Large remote-office deployments are inherently trickier, with more factors to consider, and it becomes difficult to recommend only one right way to integrate remote office servers with an existing Windows SBS network. The more things can be centralized, the better it is both for the customer and for network and application management.

Each office has its own server that is running Windows SBS and each office is separately managed, so there is little or no centralized management. There may be some interconnection for business purposes and there may be extranet access required for the business partners. With this configuration, you are often the unifying link between the organizations and are therefore responsible for ensuring that appropriate access and permissions are set up between sites.
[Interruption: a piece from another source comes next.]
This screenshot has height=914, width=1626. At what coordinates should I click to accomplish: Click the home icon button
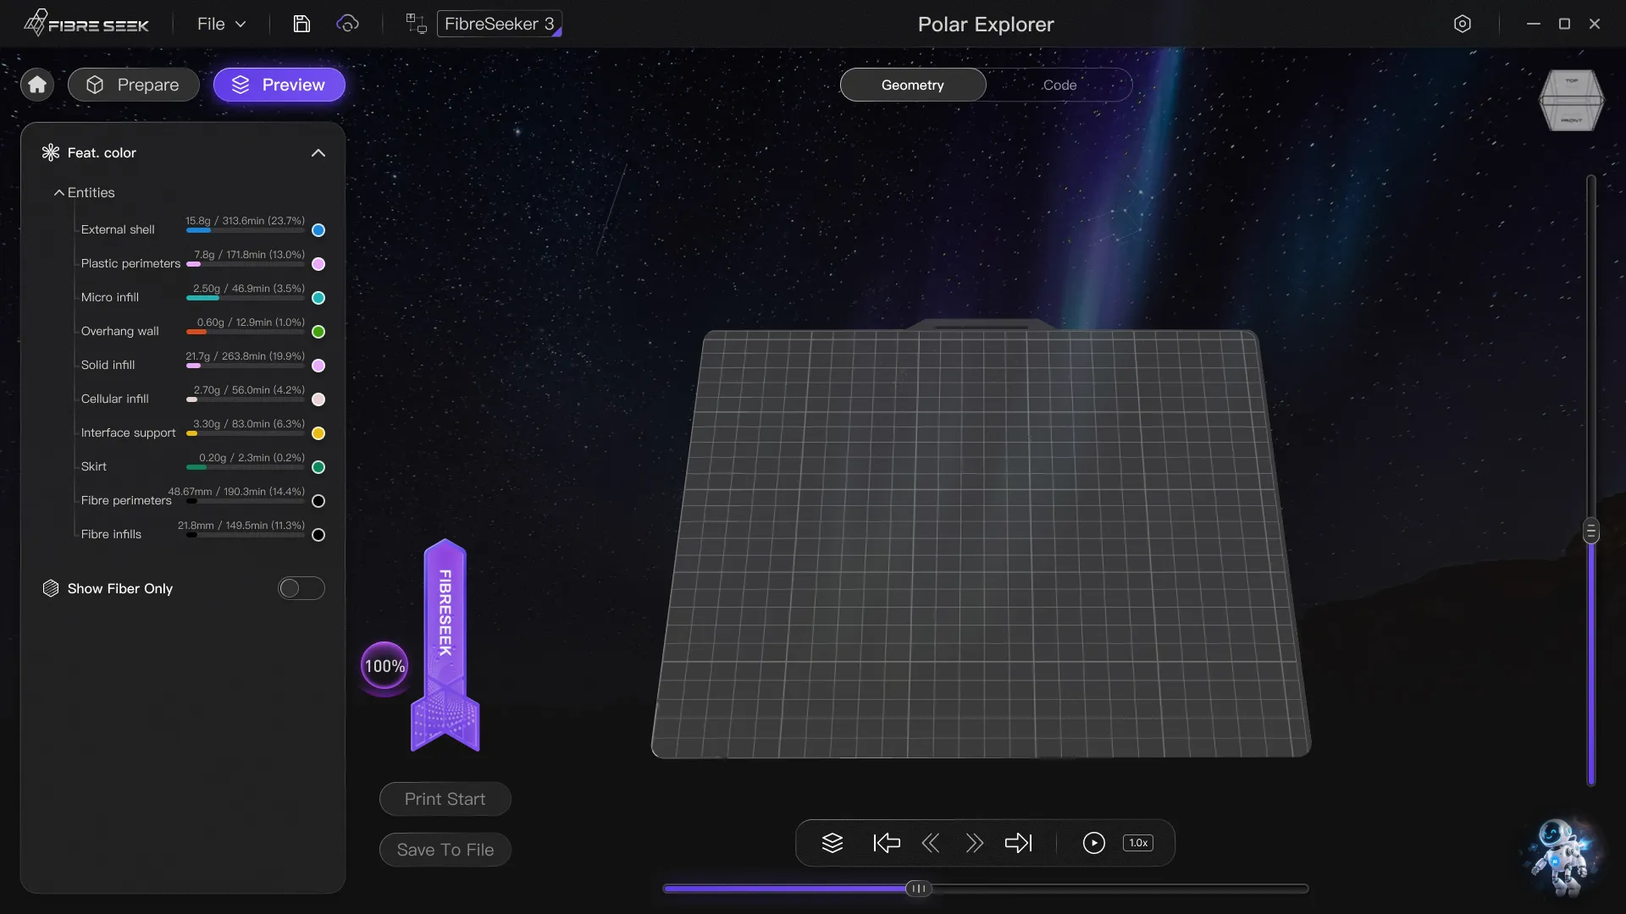coord(37,85)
Some customers might encourage you to install Windows SBS in each office. Despite the apparent cost savings, technical factors weigh against it.
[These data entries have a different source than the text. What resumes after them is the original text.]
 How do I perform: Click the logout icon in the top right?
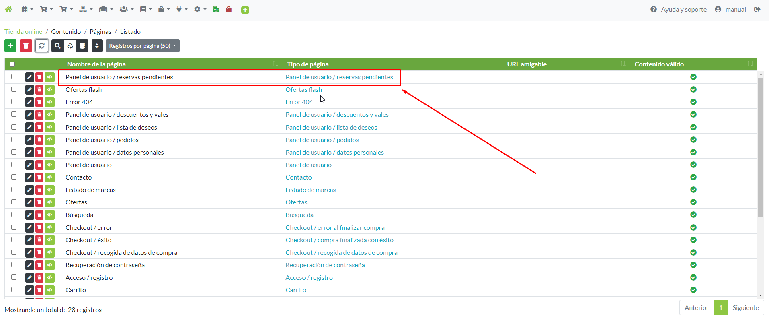click(757, 9)
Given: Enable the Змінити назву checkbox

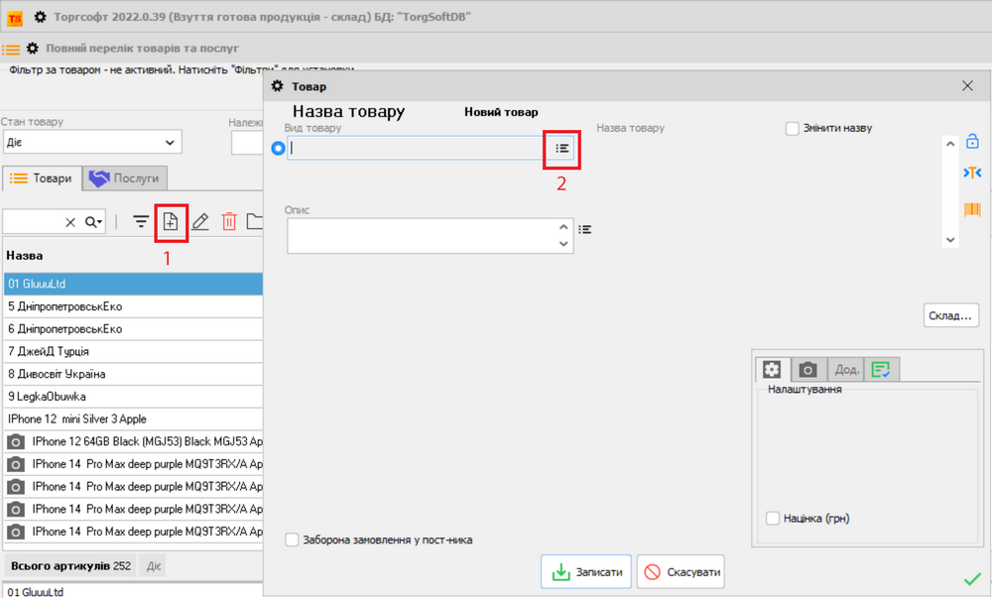Looking at the screenshot, I should (x=793, y=128).
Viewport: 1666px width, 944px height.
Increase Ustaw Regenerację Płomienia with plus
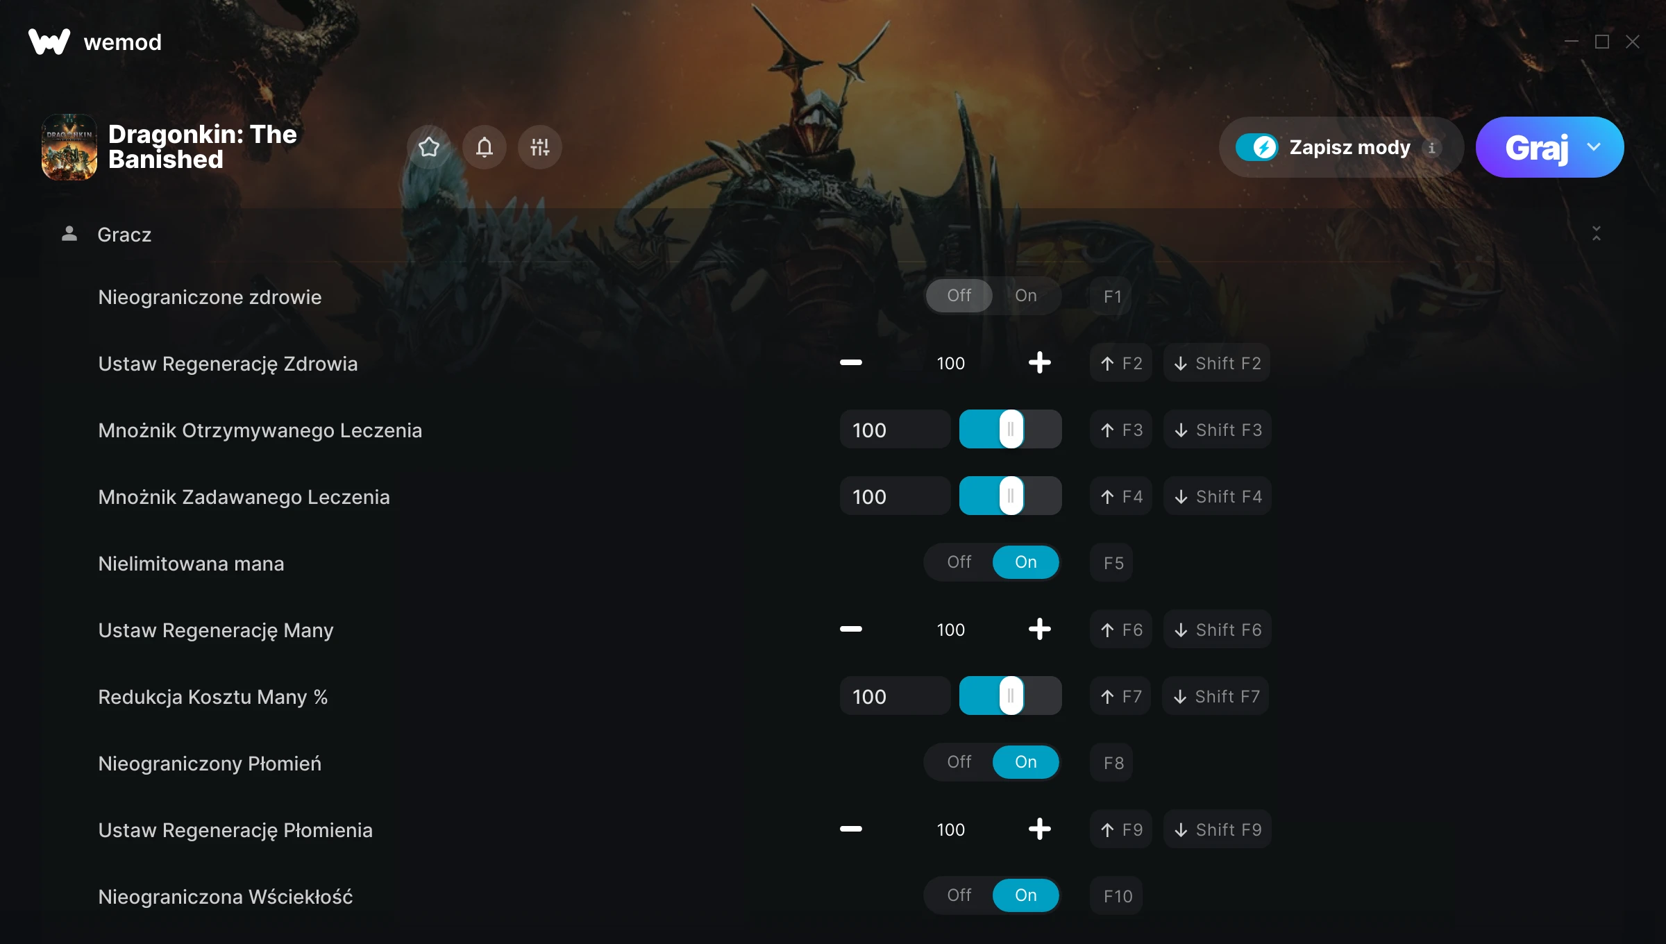1039,829
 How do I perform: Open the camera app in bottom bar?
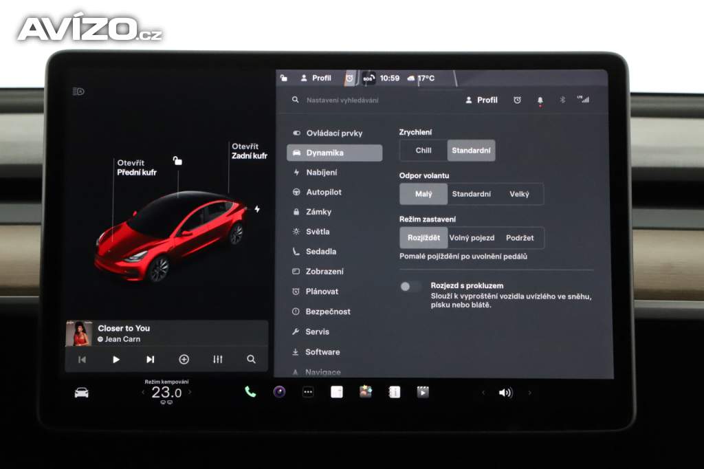click(279, 392)
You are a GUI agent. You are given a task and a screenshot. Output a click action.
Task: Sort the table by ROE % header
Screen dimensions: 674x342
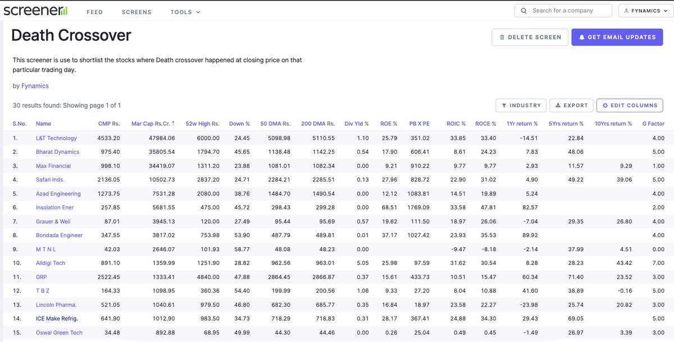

• Separate Windows SBS in each office. This sounds great and cost-effective, but it means that there are separate copies of Exchange Server, Windows SharePoint Services, and Internet Information Services (IIS) at each office, which is usually too much for the number of users and applications supported. Costs are increased, and the redundancy does not provide any advantages.
  
  
• No interoffice trusts or subdomains permitted. Without benefit of Active Directory's ability to work with multiple forests, simple functions such as searching for a user's name or extension number at another office are not permitted.
  
  
• LOB applications are different at every office. As with the core Windows SBS applications, there is expensive and time-consuming redundancy built into remote-office overhead and management. The business cannot achieve economies of scale with separate copies of identical applications at each office.
  
  
• Most difficult to administer locally or remotely. Each office must be configured separately, and users in one office do not have any permissions in another office, unless you create duplicate accounts for them. Duplicate, repetitive management is introduced.
  
  
• Limitations on user licensing. Windows SBS user CALs do not allow a user to access a server that is running Windows SBS at another site. You need to purchase additional CALS for users who need to access resources at each additional site.
  
  

A significant difficulty with this arrangement is that there are no centralized management tools available for you as the partner. Setting up and maintaining the appropriate levels of security, user management, and service provisioning is labor-intensive. If you have customers that insist on this type of interrelationship, then you should recommend that they invest in Windows Server 2003 and related applications like Exchange.